━━━ PROVIDED DATA

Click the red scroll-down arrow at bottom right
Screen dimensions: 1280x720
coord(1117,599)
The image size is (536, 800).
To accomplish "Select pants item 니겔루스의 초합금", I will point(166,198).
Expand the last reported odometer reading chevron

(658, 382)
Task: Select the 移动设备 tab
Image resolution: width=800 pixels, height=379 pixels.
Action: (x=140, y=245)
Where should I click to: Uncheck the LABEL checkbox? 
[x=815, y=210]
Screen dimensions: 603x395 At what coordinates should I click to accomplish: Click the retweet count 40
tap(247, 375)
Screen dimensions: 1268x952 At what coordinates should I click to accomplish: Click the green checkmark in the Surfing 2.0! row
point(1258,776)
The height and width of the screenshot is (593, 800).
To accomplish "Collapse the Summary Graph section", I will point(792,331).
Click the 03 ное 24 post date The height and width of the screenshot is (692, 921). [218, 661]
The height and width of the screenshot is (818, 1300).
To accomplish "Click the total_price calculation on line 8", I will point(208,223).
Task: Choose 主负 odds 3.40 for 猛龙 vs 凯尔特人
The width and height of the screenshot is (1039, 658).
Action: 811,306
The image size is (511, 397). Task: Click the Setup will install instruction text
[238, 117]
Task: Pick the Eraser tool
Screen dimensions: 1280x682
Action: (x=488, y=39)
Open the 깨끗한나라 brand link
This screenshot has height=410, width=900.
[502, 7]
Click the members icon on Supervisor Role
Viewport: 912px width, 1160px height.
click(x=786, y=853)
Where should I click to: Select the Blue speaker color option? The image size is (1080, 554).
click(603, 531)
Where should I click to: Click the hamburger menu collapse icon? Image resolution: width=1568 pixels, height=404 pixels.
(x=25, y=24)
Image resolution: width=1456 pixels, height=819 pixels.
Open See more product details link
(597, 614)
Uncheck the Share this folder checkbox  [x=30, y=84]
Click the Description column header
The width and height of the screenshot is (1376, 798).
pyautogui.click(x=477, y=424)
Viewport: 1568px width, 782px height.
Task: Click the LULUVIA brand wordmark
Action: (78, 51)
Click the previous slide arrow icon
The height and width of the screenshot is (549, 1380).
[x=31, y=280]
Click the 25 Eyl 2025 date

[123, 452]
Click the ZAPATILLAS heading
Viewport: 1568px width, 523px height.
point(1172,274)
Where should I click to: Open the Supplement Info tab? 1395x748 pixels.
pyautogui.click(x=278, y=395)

━━━━━━

_WORK ITEM_
Your answer should be an exact transcription of the data above.

_EXERCISE ANSWER_
Click the red scroll-down arrow at bottom right
Screen dimensions: 1280x720
coord(1117,599)
The image size is (536, 800).
To accomplish "Select pants item 니겔루스의 초합금", I will point(166,198).
Expand the last reported odometer reading chevron

(658, 382)
Task: Select the 移动设备 tab
Image resolution: width=800 pixels, height=379 pixels.
Action: (x=140, y=245)
Where should I click to: Uncheck the LABEL checkbox? 
[x=815, y=210]
Screen dimensions: 603x395 At what coordinates should I click to accomplish: Click the retweet count 40
tap(247, 375)
Screen dimensions: 1268x952 At what coordinates should I click to accomplish: Click the green checkmark in the Surfing 2.0! row
point(1258,776)
The height and width of the screenshot is (593, 800).
To accomplish "Collapse the Summary Graph section", I will point(792,331).
Click the 03 ное 24 post date The height and width of the screenshot is (692, 921). [218, 661]
The height and width of the screenshot is (818, 1300).
To accomplish "Click the total_price calculation on line 8", I will point(208,223).
Task: Choose 主负 odds 3.40 for 猛龙 vs 凯尔特人
The width and height of the screenshot is (1039, 658).
Action: 811,306
The image size is (511, 397). Task: Click the Setup will install instruction text
[238, 117]
Task: Pick the Eraser tool
Screen dimensions: 1280x682
Action: (x=488, y=39)
Open the 깨끗한나라 brand link
This screenshot has height=410, width=900.
[502, 7]
Click the members icon on Supervisor Role
Viewport: 912px width, 1160px height.
click(x=786, y=853)
Where should I click to: Select the Blue speaker color option? The image size is (1080, 554).
click(603, 531)
Where should I click to: Click the hamburger menu collapse icon? Image resolution: width=1568 pixels, height=404 pixels.
(x=25, y=24)
Image resolution: width=1456 pixels, height=819 pixels.
Open See more product details link
(597, 614)
Uncheck the Share this folder checkbox  [x=30, y=84]
Click the Description column header
The width and height of the screenshot is (1376, 798).
pyautogui.click(x=477, y=424)
Viewport: 1568px width, 782px height.
Task: Click the LULUVIA brand wordmark
Action: (78, 51)
Click the previous slide arrow icon
The height and width of the screenshot is (549, 1380).
[x=31, y=280]
Click the 25 Eyl 2025 date

[123, 452]
Click the ZAPATILLAS heading
Viewport: 1568px width, 523px height.
point(1172,274)
Where should I click to: Open the Supplement Info tab? 1395x748 pixels.
pyautogui.click(x=278, y=395)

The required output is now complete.